◆ WHAT IS BEING ASKED ◆
Change every "smiley icon" in the listing to "emoji button" and reproduce it without any other edits. Omit the pictures.
──────── SOURCE DATA
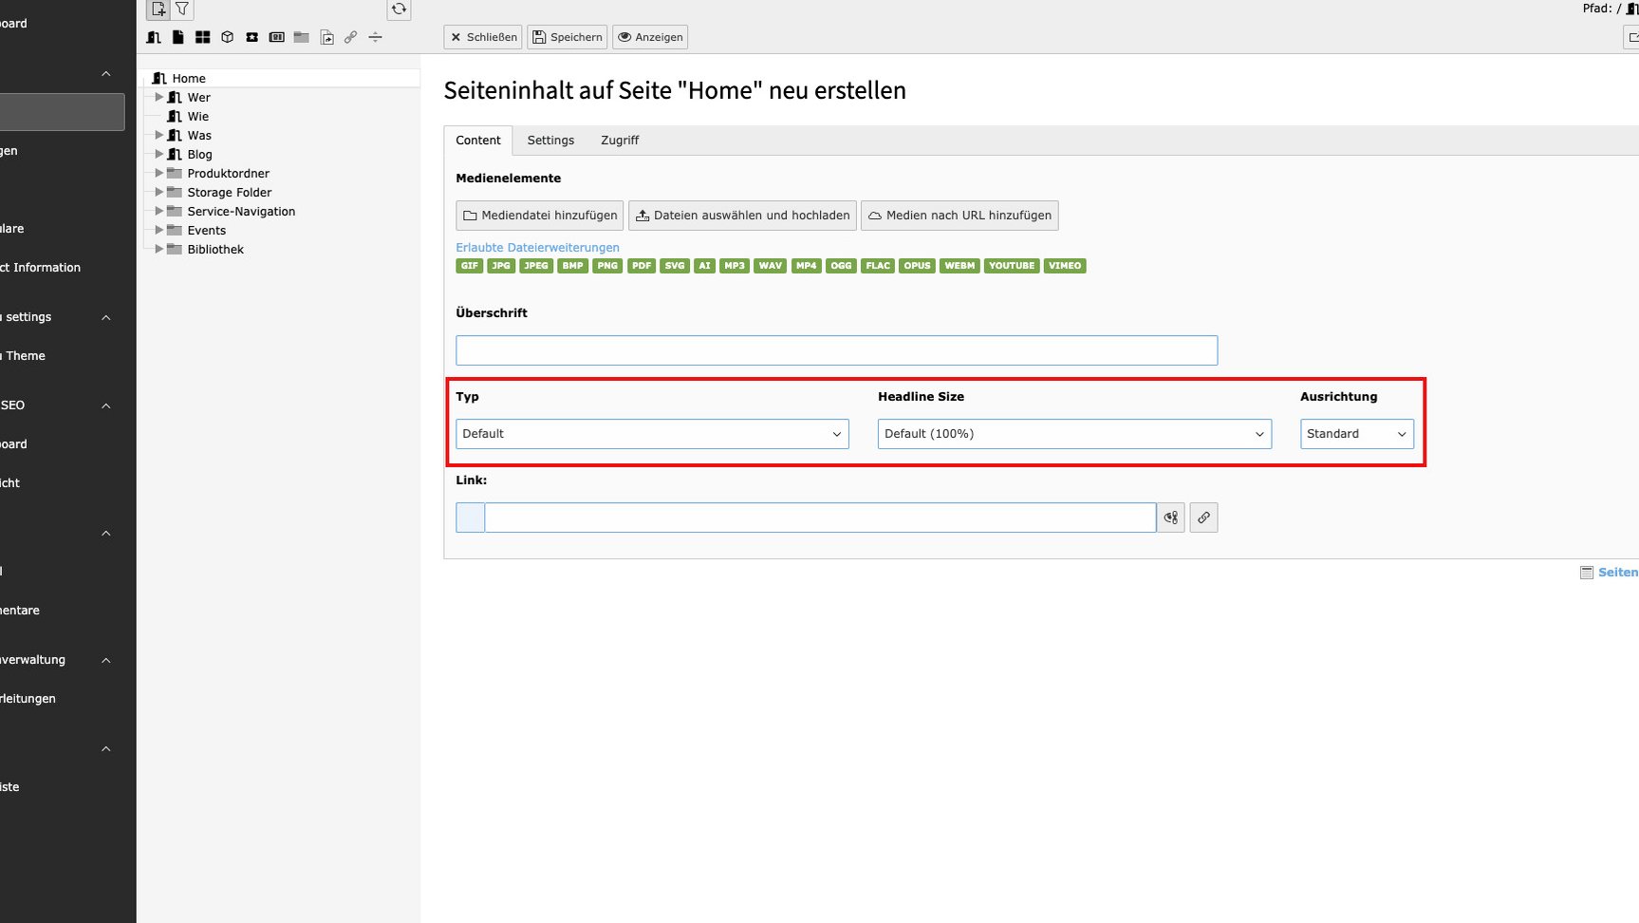This screenshot has height=923, width=1639.
Task: Open the Ausrichtung dropdown
Action: pos(1356,434)
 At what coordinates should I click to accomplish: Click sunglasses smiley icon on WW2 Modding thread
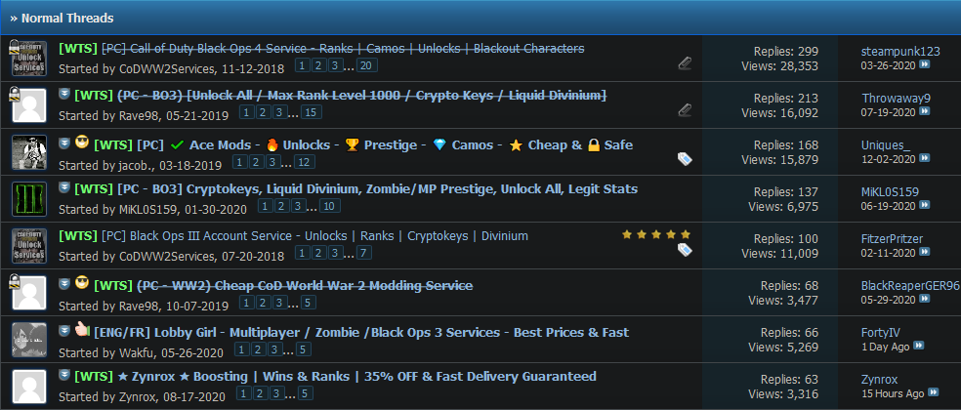coord(82,284)
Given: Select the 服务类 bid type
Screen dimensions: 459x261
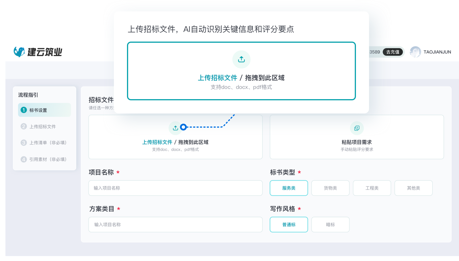Looking at the screenshot, I should pyautogui.click(x=289, y=188).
────────────────
◆ ANSWER FOR THE TASK ◆
This screenshot has height=923, width=1639.
Task: Open the Ausrichtung dropdown
Action: pos(1356,434)
 At what coordinates should I click to accomplish: Click sunglasses emoji button on WW2 Modding thread
coord(82,284)
Given: Select the 服务类 bid type
Screen dimensions: 459x261
Looking at the screenshot, I should pyautogui.click(x=289, y=188).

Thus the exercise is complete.